Introduction to a New World Order: Foreign Policy under Reagan and Bush

What you’ll learn to do: describe foreign policies and conflicts under Reagan and Bush’s presidency

https://openstax.org/books/us-history/pages/31-3-a-new-world-order?query=George%20H.%20W.%20Bush%20greets%20U.S.%20troops%20stationed%20in%20Saudi%20Arabia%20on%20Thanksgiving%20Day%20in%201990.%20The%20first%20troops%20were%20deployed%20there%20in%20August%201990%2C%20as%20part%20of%20Operation%20Desert%20Shield%2C%20which%20was%20intended%20to%20build%20U.S.%20military%20strength%20in%20the%20area%20in%20preparation%20for%20an%20eventual%20military%20operation.&target=%7B%22type%22%3A%22search%22%2C%22index%22%3A0%7D#CNX_History_31_03_BushTroops

Figure 1. George H. W. Bush greets U.S. troops stationed in Saudi Arabia on Thanksgiving Day in 1990. The first troops were deployed there in August 1990, as part of Operation Desert Shield, which was intended to build U.S. military strength in the area in preparation for an eventual military operation.

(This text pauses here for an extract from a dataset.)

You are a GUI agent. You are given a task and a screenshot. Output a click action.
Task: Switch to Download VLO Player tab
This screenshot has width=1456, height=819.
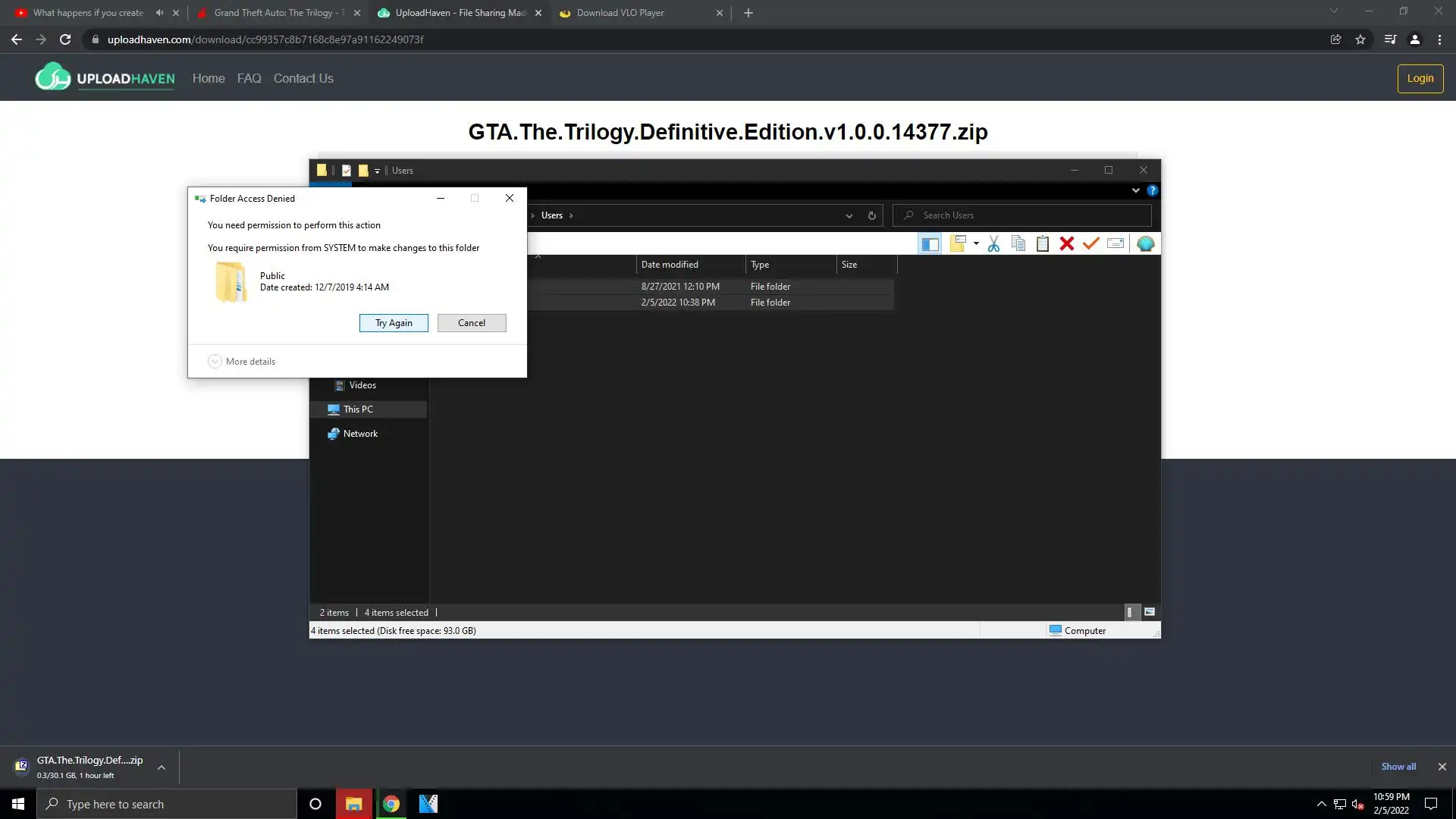(x=620, y=13)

While Ronald Reagan worked to restrict the influence of the federal government in people’s lives, he simultaneously pursued interventionist policies abroad as part of a global Cold War strategy. Eager to cure the United States of “Vietnam Syndrome,” he increased the American stockpile of weapons and aided anti-Communist groups in the Caribbean and Central America. The Reagan administration’s secret sales of arms to Iran proved disastrous, however, and resulted in indictments for administration officials. When the Cold War ended, attention shifted to escalating tensions in the Middle East, where an international coalition assembled by George H. W. Bush drove invading Iraqi forces from Kuwait. As Bush discovered in the last years of his presidency, even this almost-flawless exercise in international diplomatic and military power was not enough to calm a changing cultural and political climate at home.